When the transfers to four-year universities for upper-division classes work seamlessly, community colleges make bachelor's degrees affordable for millions of families. Since 2000, their enrollments have risen 30 percent. "All the evidence is that these students do just as well," says Broad, the American Council on Education president. "I think this is a great way to complete a first-rate baccalaureate degree."

Online Universities and Colleges

The Web has become a national shopping mall for higher education, or so says Vicky Phillips, for 20 years the leading consumer advocate for online college students. "The pro side is that if you go online, you have more choices," she says. "The biggest con is that there tends to be a much higher dropout rate than a residential college. . . . Some [online programs] can have dropout rates of 70 percent, where 30 percent would be a high rate for a traditional campus." But when a program suits the student, online education can be a worthy alternative: A Department of Education study this year found online teaching just as effective as face-to-face instruction. The student's abilities to learn without the structure imposed by class attendance and to overcome the tendency to procrastinate are the crucial factors, Phillips says.

Capt. Ashley O'Neill says her job with the Army's 45th Sustainment Brigade in Iraq provided the structure she needed to study technical writing online through East Carolina University. "I'd go to work at 2 or 3 o'clock in the morning, and during off-hours, there was nothing much else to do," she says. "Most of the professors didn't know I was eight time zones away." O'Neill, holder of a bachelor's degree in English from the University of North Carolina-Chapel Hill, says her online classes were plenty challenging.
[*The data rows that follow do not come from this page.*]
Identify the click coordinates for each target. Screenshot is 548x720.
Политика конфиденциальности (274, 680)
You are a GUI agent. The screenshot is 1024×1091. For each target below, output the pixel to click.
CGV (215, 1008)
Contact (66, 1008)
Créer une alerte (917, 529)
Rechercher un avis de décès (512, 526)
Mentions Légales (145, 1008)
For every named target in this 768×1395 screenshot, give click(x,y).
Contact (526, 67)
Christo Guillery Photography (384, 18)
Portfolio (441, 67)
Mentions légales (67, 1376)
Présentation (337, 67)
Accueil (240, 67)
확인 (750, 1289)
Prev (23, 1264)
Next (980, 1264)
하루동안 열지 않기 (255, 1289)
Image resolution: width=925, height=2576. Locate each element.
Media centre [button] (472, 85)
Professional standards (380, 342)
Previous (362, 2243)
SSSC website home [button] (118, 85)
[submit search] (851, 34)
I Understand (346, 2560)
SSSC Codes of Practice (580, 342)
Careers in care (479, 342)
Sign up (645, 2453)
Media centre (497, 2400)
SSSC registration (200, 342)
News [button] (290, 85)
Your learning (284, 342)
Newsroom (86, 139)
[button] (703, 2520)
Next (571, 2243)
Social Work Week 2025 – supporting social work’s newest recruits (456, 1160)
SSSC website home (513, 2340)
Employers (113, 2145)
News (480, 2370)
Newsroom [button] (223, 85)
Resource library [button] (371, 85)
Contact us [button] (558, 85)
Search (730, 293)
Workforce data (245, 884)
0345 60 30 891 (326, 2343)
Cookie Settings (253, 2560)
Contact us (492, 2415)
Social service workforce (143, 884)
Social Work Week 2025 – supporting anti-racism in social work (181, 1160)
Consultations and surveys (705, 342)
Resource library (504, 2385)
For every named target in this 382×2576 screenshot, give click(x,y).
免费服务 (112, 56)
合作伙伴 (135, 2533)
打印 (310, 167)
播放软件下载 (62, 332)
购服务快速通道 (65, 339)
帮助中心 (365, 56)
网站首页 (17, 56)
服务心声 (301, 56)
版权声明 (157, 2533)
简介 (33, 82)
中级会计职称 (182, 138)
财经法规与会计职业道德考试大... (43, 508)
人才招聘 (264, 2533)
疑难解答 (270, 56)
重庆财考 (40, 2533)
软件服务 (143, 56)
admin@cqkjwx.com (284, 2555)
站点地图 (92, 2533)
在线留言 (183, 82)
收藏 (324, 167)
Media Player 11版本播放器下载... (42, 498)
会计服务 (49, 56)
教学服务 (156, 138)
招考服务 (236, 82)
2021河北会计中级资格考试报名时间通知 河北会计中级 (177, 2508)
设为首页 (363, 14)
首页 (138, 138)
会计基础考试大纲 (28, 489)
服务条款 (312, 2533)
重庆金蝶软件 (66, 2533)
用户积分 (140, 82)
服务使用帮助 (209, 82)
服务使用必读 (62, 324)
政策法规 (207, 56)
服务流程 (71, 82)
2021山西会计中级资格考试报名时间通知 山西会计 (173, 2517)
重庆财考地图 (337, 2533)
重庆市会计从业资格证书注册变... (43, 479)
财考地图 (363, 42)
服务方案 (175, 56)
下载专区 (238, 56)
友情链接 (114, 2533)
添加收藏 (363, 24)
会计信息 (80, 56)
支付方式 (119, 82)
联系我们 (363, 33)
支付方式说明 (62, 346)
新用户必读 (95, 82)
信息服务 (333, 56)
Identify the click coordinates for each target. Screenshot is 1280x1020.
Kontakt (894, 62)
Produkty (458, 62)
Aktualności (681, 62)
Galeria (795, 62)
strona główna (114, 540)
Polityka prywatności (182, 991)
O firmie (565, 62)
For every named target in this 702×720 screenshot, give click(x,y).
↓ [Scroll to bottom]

Most of her fellow students were working people in their 30s and serious about their education. "It felt strange getting to know these people by E-mail, but by the time I graduated, I felt closer to people I had online classes with, much more so than undergrad," she says. O'Neill met her classmates in 2008 at graduation in Greenville, N.C., where she collected a master of arts in English. "Without a doubt, online was the more cost-effective way to do it," she says, explaining that ECU professors even helped students hold down textbook costs by E-mailing articles. "But it's not an easy out. It requires the same work, dedication, and time commitment as any other program."

Phillips says 95 percent of online degrees are offered by nonprofits, a fact often lost in the aggressive marketing of the University of Phoenix and other for-profit schools. "But the University of Wisconsin may be looking for 30 students in its undergraduate business program. The University of Phoenix is looking for 30,000," she says.

What today's undergrads need to be learning for tomorrow's work, Broad says, are skills such as critical thinking, problem solving, communicating, and working in teams. And expect that learning shouldn't end with a diploma. "No body of knowledge gained in four years will last a lifetime anymore," she says.